Re: Adding plain accesses and detecting data races in the LKMM
From: Alan Stern
Date: Sat Apr 06 2019 - 12:03:24 EST
On Sat, 6 Apr 2019, Andrea Parri wrote:
> > > I'd have:
> > >
> > > *x = 1; /* A */
> > > smp_mb__before_atomic();
> > > r0 = xchg_relaxed(x, 2); /* B (read or write part) */
> > >
> > > => (A ->barrier B)
> >
> > Perhaps so. It wasn't clear initially how these should be treated, so
> > I just ignored them. For example, what should happen here if there
> > were other statements between the smp_mb__before_atomic and the
> > xchg_relaxed?
>
> I'd say that the link "A ->barrier B" should still be present and that
> no other barrier-links should appear. More formally, I am suggesting
> that Before-atomic induced the following barrier-links:
>
> [M] ; fencerel(Before-atomic) ; [RMW] ; po? ; [M]
Hmmm, maybe. But exactly where is the barrier introduced? Are you
saying that on some architectures the barrier is contained in the
smp_mb__before_atomic and on others it is contained in the
xchg_relaxed?
> > > smp_mb__after_unlock_lock() seems more tricky, given that it generates
> > > inter-threads links.
> >
> > The inter-thread part is completely irrelevant as far as compiler
> > barriers are concerned.
> >
> > > Intuitively, we would have a "barrier" that is a superset of "mb" (I'm
> > > not saying that this is feasible, but this seems worth considering...)
> >
> > I don't understand that comment.
>
> I was suggesting to consider something like:
>
> let barrier = [...] | mb
>
> but I'm still not sure about those After-unlock-lock and After-spinlock.
I don't see any point in saying that After-unlock-lock or
After-spinlock contains a barrier, because spin_lock and spin_unlock
already do.
> > > I don't get the motivations for the component:
> > >
> > > (po ; [Acquire | Release]) |
> > > ([Acquire | Release] ; po)
> > >
> > > in "barrier". Why did you write it?
> >
> > I was thinking that in situations like:
> >
> > A: z = 1;
> > B: smp_store_release(z, 2);
> > C: r = z;
> >
> > in addition to there being a compiler barrier between A and C, there
> > effectively has to be a barrier between A and B (that is, the object
> > code has to store first 1 and then 2 to z) and between B and C (that
> > is, the object code can't skip doing the load from z and just set r to
> > 2).
> >
> > The basic principle was the idea that load-acquire and store-release
> > are special because each of them is both a memory access and a memory
> > barrier at the same time.

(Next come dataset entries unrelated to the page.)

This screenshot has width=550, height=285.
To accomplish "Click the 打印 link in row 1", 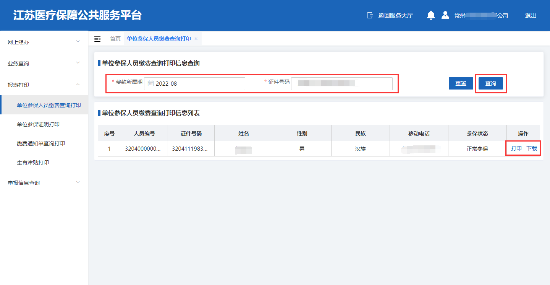I will click(x=516, y=148).

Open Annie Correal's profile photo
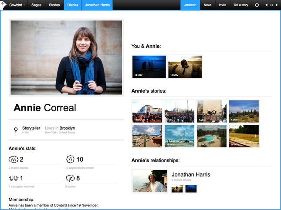(66, 57)
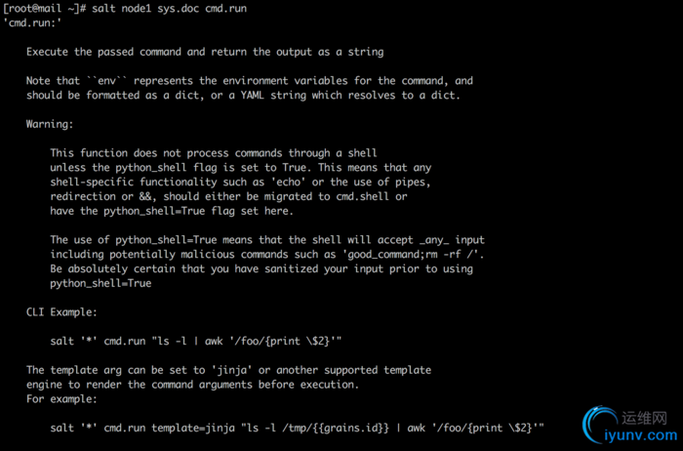The height and width of the screenshot is (451, 683).
Task: Click the ``env`` text in the note
Action: coord(106,81)
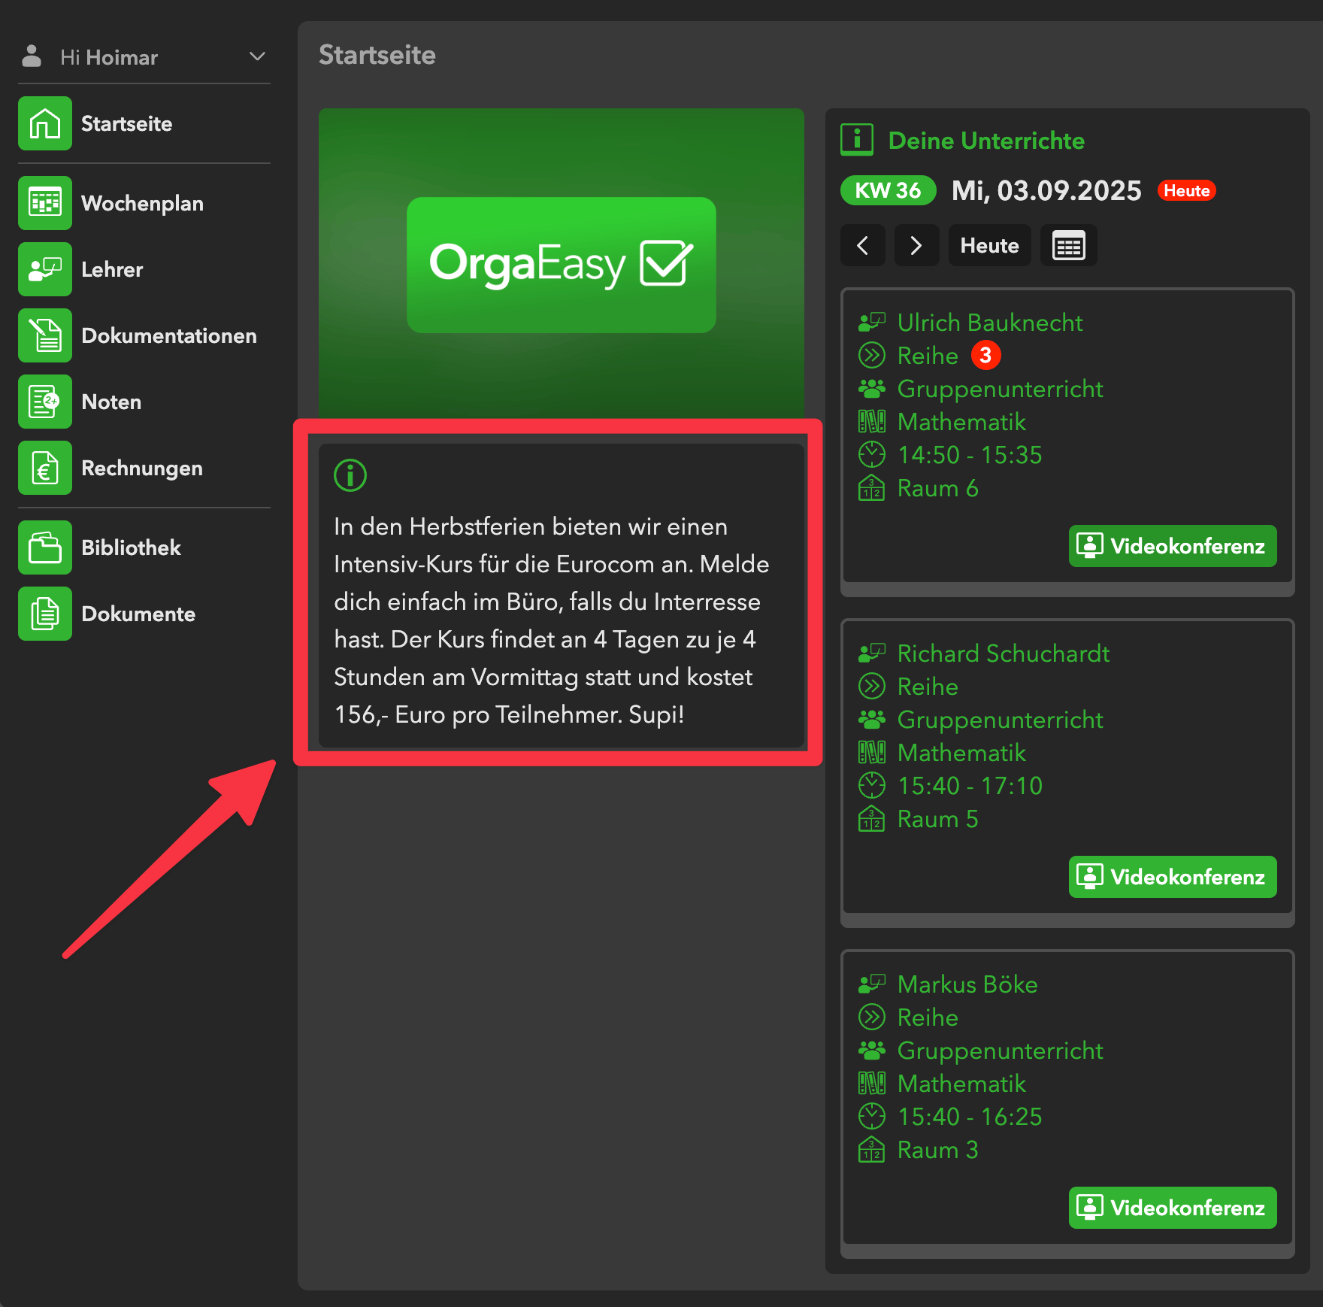1323x1307 pixels.
Task: Open the Startseite home icon
Action: 45,123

Now, I didn't give this a tremendous amount
> > of thought and it's quite possible that the Cat code should be changed.
> > For example, maybe there should be a compiler barrier immediately
> > before a store-release but not immediately after, and vice versa for
> > load-acquire.
> >
> > > Also, consider the snippets:
> > >
> > > WRITE_ONCE(*x, 1);
> > > *x = 2;
> > >
> > > and
> > >
> > > smp_store_release(x, 1);
> > > *x = 2;
> > >
> > > The first snippet would be flagged "mixed-accesses" by the patch while
> > > the second snippet would not (thanks to the above component); was this
> > > intentional? (Notice that some implementations map the latter to:
> > >
> > > barrier();
> > > WRITE_ONCE(*x, 1);
> > > *x = 2;
> > >
> > > )
> >
> > That last observation is a good reason for changing the Cat code.
>
> You mean in:
>
> po-rel | acq-po
>
> ? (together with the fencerel()-ifications of Release and Acquire already
> present in the patch).
No, I meant changing the definition of "barrier" to say:
(po ; [Release]) | ([Acquire] ; po)
(for example) instead of the code you quoted above.

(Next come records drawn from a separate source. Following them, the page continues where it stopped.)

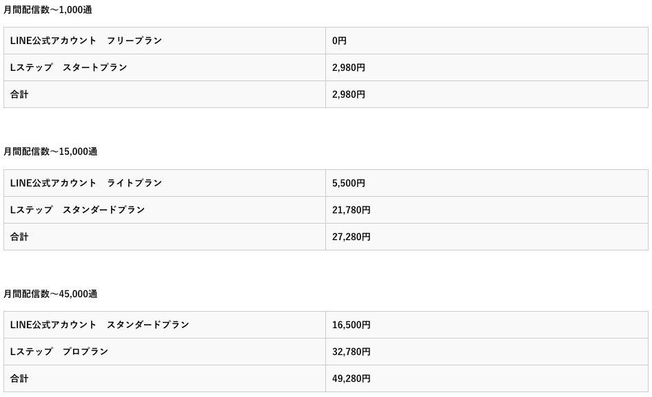Click the 月間配信数〜1,000通 heading
The width and height of the screenshot is (652, 397).
click(48, 10)
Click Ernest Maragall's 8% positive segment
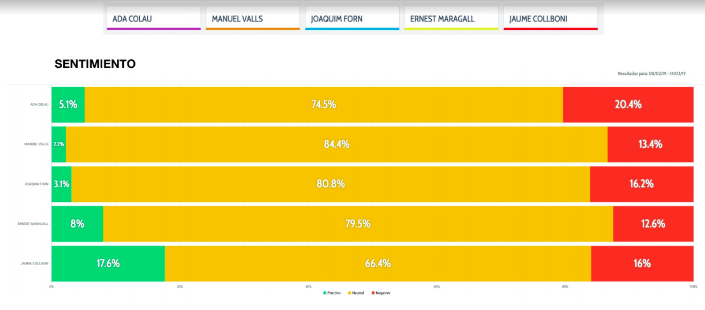 (x=77, y=224)
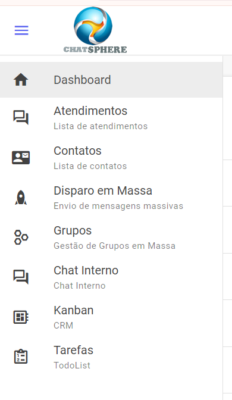The width and height of the screenshot is (232, 400).
Task: Open the Dashboard menu item
Action: (111, 80)

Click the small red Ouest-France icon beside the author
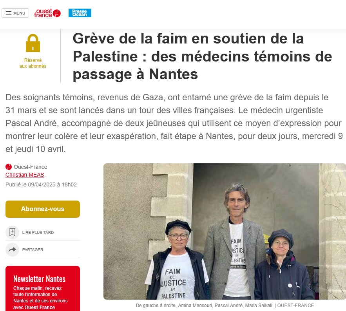[x=9, y=167]
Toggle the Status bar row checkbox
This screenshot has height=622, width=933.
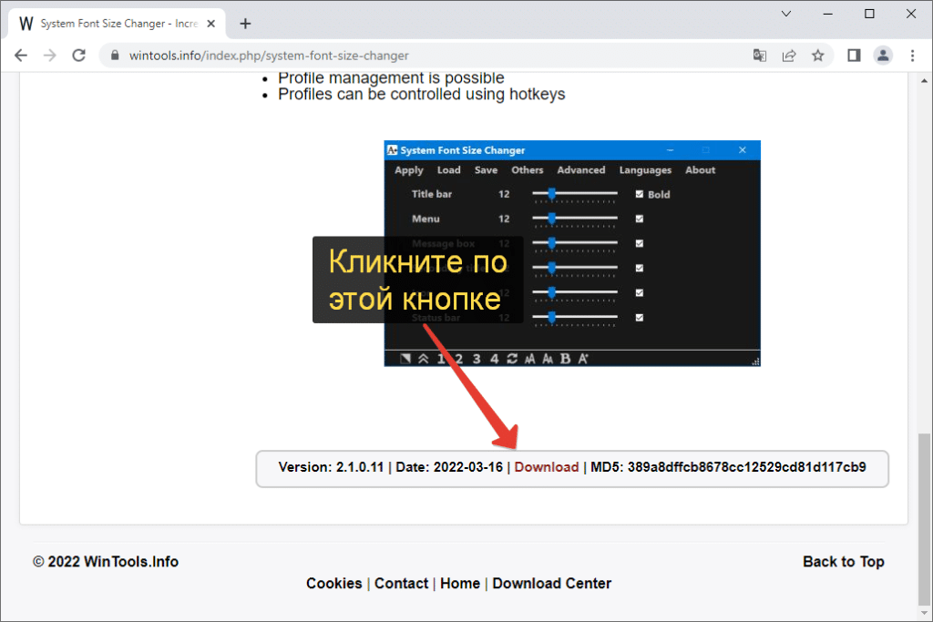click(640, 317)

> > > > To avoid complications, the LKMM will consider only code in which
> > > > plain writes are separated by a compiler barrier from any marked
> > > > accesses of the same location. (Question: Can this restriction be
> > > > removed?) As a consequence, if a region contains any marked accesses
> > > > to a particular location then it cannot contain any plain writes to
> > > > that location.
> > >
> > > I don't know if it can be removed... Said this, maybe we should go back
> > > to the (simpler?) question: "What can go wrong without the restriction?",
> > > ;-) IOW, what are those "complications", can you provide some examples?
> >
> > Here's an example I sent to Will a little while ago. Suppose we
> > have:
> >
> > r = rcu_dereference(ptr);
> > *r = 1;
> > WRITE_ONCE(x, 2);
> >
> > Imagine if the compiler transformed this to:
> >
> > r = rcu_dereference(ptr);
> > WRITE_ONCE(x, 2);
> > if (r != &x)
> > *r = 1;
> >
> > This is bad because it destroys the address dependency when ptr
> > contains &x.
>
> Oh, indeed! (In fact, we discussed this example before... ;-/) BTW,
> can you also point out an example which does not involve dependencies
> (or destruction thereof)?
I believe all the examples did involve dependencies. However, Paul has
provided several use cases showing that one might have good reasons for
mixing plain reads with marked acccesses -- but he didn't have any use
cases for mixing plain writes.
There are some open questions remaining. For instance, given:
r1 = READ_ONCE(*x);
r2 = *x;
is the compiler allowed to replace the plain read with the value from
the READ_ONCE? What if the statements were in the opposite order?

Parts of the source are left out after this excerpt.